For what I made out, the story follows a bunch of viking soldiers walking through some beautiful landscapes, bumping into a paedo-bear who makes a few abhorrent (sorry, read, hilarious if you're a lad) comments, before squaring up with some brutal cave-dwellers. But really it felt like spending a saturday night with a bunch of testosterone heavy lads pulling their big manly voices to impress each other. It felt like when I used to take a train onto Liverpool Street on a saturday night with the upcoming passengers from Essex, with only slightly less blood involved. I called this Valhalla Boring at the time. At least it gave me a blissful and uninterrupted nap for a good hour during its middle part.

And the highs and lows continued. After the very low, the very high and came No One Lives. This sort of film makes the life of a critic difficult as you do not want to discuss the plot into too much details, which is hard if you want to express its brilliance. In it we are first introduced a bunch of violent thugs after a burglary went wrong and ended up in a slaughter. Driving away from it, they meet a seemingly ordinary couple at roadside restaurant which they promptly proceed to kidnap. But nothing is what it seems and soon the tables are turned. Do you think I'm spoiling it? There is a lot more to it!

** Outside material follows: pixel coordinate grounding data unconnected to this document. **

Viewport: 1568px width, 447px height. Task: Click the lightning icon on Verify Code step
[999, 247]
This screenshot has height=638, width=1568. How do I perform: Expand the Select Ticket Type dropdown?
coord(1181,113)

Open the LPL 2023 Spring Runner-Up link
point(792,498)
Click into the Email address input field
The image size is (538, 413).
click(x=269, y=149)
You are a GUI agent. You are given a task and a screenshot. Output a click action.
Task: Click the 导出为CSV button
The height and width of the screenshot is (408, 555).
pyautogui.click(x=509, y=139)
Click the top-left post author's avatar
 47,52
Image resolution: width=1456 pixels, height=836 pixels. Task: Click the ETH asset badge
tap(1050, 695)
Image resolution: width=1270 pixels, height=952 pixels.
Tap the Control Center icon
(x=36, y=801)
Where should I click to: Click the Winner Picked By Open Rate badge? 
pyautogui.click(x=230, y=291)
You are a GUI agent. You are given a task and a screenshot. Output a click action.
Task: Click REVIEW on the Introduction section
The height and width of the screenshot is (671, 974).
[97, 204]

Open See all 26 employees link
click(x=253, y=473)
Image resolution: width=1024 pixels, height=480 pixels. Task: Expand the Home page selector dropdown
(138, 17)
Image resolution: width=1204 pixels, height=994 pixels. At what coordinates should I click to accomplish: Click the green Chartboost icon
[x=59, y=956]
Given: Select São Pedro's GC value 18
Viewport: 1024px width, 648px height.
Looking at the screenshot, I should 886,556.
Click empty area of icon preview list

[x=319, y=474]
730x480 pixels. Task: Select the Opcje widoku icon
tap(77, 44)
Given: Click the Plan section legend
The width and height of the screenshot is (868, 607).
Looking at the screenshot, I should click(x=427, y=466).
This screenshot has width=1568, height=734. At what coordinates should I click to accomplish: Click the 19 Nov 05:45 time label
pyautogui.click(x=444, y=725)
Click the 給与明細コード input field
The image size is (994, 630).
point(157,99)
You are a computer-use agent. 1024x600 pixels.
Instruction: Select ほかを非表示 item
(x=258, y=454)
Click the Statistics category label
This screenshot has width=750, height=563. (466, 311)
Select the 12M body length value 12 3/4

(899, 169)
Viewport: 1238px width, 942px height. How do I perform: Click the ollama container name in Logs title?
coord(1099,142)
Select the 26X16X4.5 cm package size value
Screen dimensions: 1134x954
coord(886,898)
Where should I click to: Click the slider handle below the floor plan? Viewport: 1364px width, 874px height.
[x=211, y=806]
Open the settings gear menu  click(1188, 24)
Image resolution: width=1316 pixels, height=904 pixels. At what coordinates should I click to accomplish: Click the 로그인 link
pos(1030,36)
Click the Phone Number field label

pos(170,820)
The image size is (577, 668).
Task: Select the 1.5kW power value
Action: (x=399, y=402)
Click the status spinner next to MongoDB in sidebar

In retrospect, I shouldn't have been surprised, as the film is directed by Ryuhei Kitamura, who helmed the underrated The Midnight Meat Train a decade ago. US indie horror is proving deliciously inventive these days and this is another fine example. The plot might seem familiar, but the film proceeds with its very unique style, a mixture of OTT gore (with one particular scene which has to be seen to be believed, and had the whole audience applauding), dark humour, savagery, yet among all this, something resembling romance, a pretty messed-up romance for fear of a stronger word, which gives its dark heart to the film, among all the slaughtering and human meat grinding.

Among all this, Luke Evans, who I found so dull in Fast & Furious 6, shines with a character that is part Terminator, part Rambo, part dark angel, and displays much charismatic presence which I never knew the actor had in him. Do not watch the trailer by the way, it manages to be both misleading and spoilerific. The film is only getting a dvd release in the UK which is a real shame but does not surprise me, given its oddity and ultra-violence.



And then came the atrocious turd of the day, R.I.P.D. The only thing that can rest in peace after this is Ryan Reynolds' career. On paper, this might have looked like a winner: Men In Black with zombies meets Ghost. But this was boring, uninspiring, with some terribly ugly CGI which looked like a 90's revival, made even uglier by the totally unnecessary 3D post conversion which only serves to darken the screen. Ryan Reynolds is so transparent in this I barely remember him, Jeff Bridges chews the scenery but not as much as his words, with a barely understandable Far West accent (he is a dead sheriff from the good old West you see) and Kevin Bacon's turn is only marginally less embarrassing than those EE adverts he has been assaulting British audiences with. It had a couple of amusing moments, and at time almost felt like a throwback to some 80's fantasy comedies. But mostly, it was a tedious bore.

A day of highs and lows which ended up like an unofficial sequel to last year's FrightFest where I met Human Centipede's director Tom Six. This year, I peed next to Human Centipede 2's lead, Laurence R Harvey. I was to shy to speak to him this time however. Plus it hardly felt like the right place.